The appeal of a price target is easy to understand. We buy a stock, set a price target, and then go to the beach while we wait for it to hit. It relieves us of the burden of having to deal with the stock at all. Since targets are obviously so effective, we don’t need to do anything else.

The main reason people like targets is because they like to wish, hope, and dream. “I’m going to make $X when this price target finally hits,” they think. The biggest problem with a price target, however, is it creates the illusion that you don’t have to continue to manage a trade. The price target is used as evidence of great fundamentals even after conditions have shifted. That can be a source of tremendous losses for many traders.

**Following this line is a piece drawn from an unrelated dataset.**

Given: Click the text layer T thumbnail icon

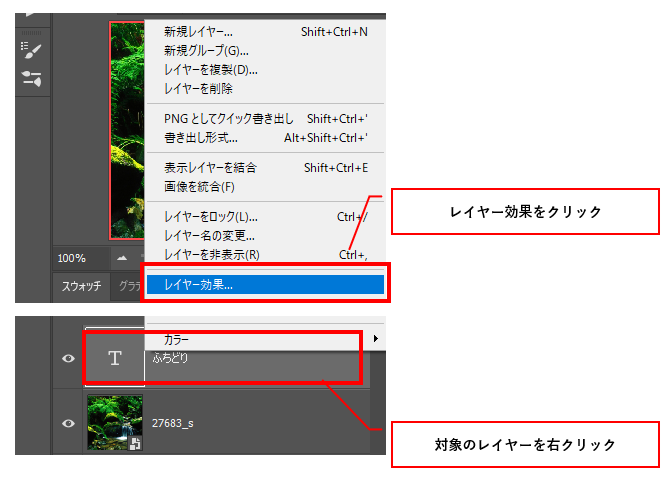Looking at the screenshot, I should click(114, 358).
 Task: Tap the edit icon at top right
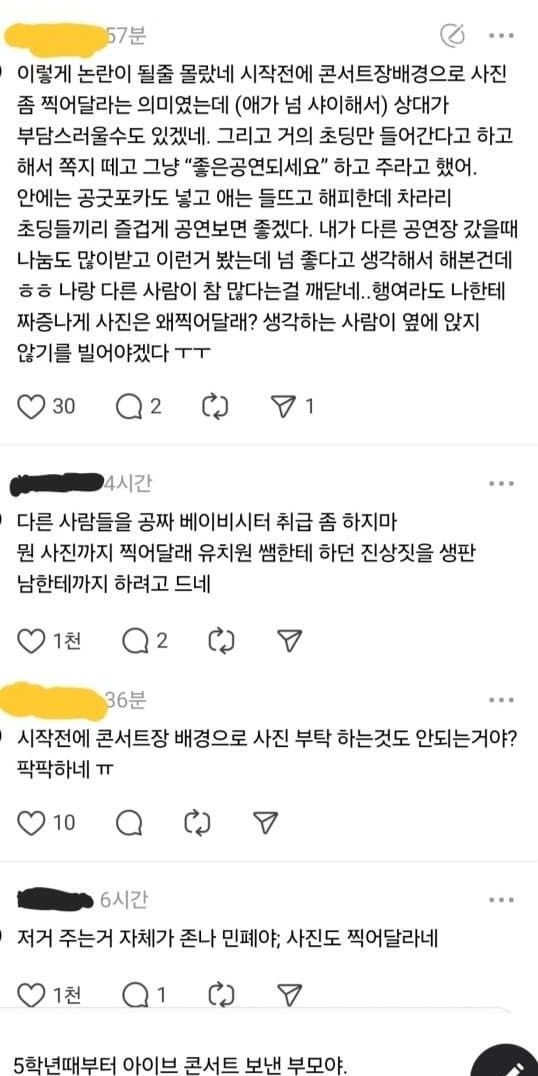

Predicting what the indexes are going to do is just another form of price target and a staple of the business media. The great majority of programming we see on financial TV is dedicated to experts anxious to tell us, with great confidence, what will unfold in the months and years ahead.

The main reason these predictions are so common is that they are made without any real consequences and are encouraged for ratings. These pundits often have no money on the line, and you can bet that the predictions go out the window if they actually do have money invested.

The biggest problem with predictions is that they create an expectation.

If you make your living by trading the market rather than talking about it, you quickly realize that if all you do is make predictions, then you are very likely to have very poor results. The main problem is that predictions do not take into account “risk.” When you have real money on the line, you have to consider the consequences of being wrong, and that makes most predictions just downright foolish.


A great example of a trading methodology that does not rely on the sort of predictions so many believe are the key to trading is the CANSLIM system. CANSLIM was developed by William J. O’Neill, who founded Investor’s Business Daily.

The CANSLIM system relies heavily on trading with the market trend, but it doesn’t try to predict what the trend might be. IBD changes its market outlook in a highly reactive matter. Only when there is a combination of technical follow-through days, and increased volume does the system declare an uptrend. It takes a series of distribution days and technical breakdowns to put the market into a correction.

There are no predictions about what the market might do six months from now if the Fed hikes interest rates five times. There is no speculation about where the S&P 500 will be many months in the future.

The CANSLIM system is based on reacting to market conditions as they change rather than trying to predict what might happen to the market in the future.

When you have real money on the line, you have to consider the consequences of being wrong.

Real traders focus on reactive strategies that limit risk and increase the chances of making money. The primary difference between predictions and reactive strategy is flexibility. Rather than focus on one particular outcome, an astute trader considers a wide range of possible outcomes and is ready to move as conditions shift.

Embrace the Unknown

Grand predictions lead to being grandly wrong if you lack flexibility. Effective traders can’t afford that mistake. If you want attention, then make big, bold predictions, but if you actually trade that way, the cost is far too high.

The prediction business is booming right now because everyone has an opinion about the impact of the highest inflation in 40 years and the most hawkish Fed in decades. It is natural to contemplate how this will unfold, but it is a mistake to let those predictions drive your short-term trading.

The market is not going to do the simple and logical thing that many think it will do. It is going to have all sorts of twists and turns along the way, and if you are dogmatic about making predictions, you will be unable to navigate them effectively.

Embrace the idea that you don’t know what the future holds. Deal with what is in front of your face, and be prepared to react and reposition as conditions change.

Over a long period of time, aggressive reactions will always beat predictions. Just look at the CANSLIM model if you want proof.